Texte →
# # # #

La compréhension de la vacuité des phénomènes

Présentatrice de l’émission : Aurélie Godefroy

 

Aurélie Godefroy : Pouvez-vous tenter de nous expliquer dans un premier temps ce qu’est ce concept de la vacuité, qui semble si difficile à appréhender ?

Roland Yuno Rech : Justement, il est difficile à appréhender si on le prend comme un concept. Car la vacuité n’est pas un concept : c’est quelque chose dont on peut faire l’expérience puisque c’est la véritable nature de notre propre existence et de toutes les existences. Cela signifie que tout ce qui existe est dû à des causes, est conditionné, et donc n’existe pas par soi-même : on dit qu’elle n’a pas d’existence substantielle ou autonome, ou séparée. On devrait presque parler de vacuité comme un adjectif, en disant : cette chose est vide de ceci ­­­— une bouteille est vide de son contenu. L’esprit est vide de pensées, à un moment donné ; l’être est vide d’une âme substantielle — il n’y a rien de permanent dans mon être. Le corps est vide en ce sens non pas qu’il n’existe pas, mais qu’il se transforme sans cesse : il est donc vide de substance propre et permanente. Et c’est dû au fait que tout ce qui existe est causé par des choses, des phénomènes impermanents et interdépendants.

# # # #

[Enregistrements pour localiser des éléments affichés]
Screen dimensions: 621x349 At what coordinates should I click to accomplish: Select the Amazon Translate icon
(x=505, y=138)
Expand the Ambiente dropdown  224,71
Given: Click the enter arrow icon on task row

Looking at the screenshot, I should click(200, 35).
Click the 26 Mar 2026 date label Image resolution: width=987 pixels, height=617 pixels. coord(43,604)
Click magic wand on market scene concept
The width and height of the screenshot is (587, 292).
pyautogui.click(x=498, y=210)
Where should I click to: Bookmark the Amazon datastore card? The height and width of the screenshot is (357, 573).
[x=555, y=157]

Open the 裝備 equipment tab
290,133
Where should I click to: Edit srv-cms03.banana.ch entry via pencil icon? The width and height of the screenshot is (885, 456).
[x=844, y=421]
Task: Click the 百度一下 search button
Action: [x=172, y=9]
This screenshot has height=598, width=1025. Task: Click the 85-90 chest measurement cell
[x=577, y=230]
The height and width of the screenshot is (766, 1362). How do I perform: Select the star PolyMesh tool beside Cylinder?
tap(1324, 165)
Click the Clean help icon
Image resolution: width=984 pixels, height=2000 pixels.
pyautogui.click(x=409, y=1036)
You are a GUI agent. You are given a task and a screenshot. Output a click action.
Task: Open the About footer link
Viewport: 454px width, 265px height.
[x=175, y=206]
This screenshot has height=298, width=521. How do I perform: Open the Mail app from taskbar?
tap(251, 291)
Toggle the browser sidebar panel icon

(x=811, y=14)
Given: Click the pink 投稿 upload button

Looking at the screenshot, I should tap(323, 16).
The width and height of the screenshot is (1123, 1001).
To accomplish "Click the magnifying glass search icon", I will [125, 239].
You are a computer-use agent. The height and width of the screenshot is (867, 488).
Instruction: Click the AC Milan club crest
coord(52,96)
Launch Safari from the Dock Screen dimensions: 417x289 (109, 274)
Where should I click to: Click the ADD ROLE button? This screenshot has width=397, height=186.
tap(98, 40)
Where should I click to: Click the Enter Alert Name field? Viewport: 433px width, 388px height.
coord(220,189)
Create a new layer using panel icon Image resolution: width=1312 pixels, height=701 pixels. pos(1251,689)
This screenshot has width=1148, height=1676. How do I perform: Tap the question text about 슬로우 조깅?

# # # #

Consigne → Reproduisez fidèlement le passage de l'entretien sur la vacuité qui va de « La compréhension de » jusqu'à « à appréhender ? ». Ces enregistrements n'ont aucun lien avec le texte.

Corrigé →
La compréhension de la vacuité des phénomènes

Présentatrice de l’émission : Aurélie Godefroy

 

Aurélie Godefroy : Pouvez-vous tenter de nous expliquer dans un premier temps ce qu’est ce concept de la vacuité, qui semble si difficile à appréhender ?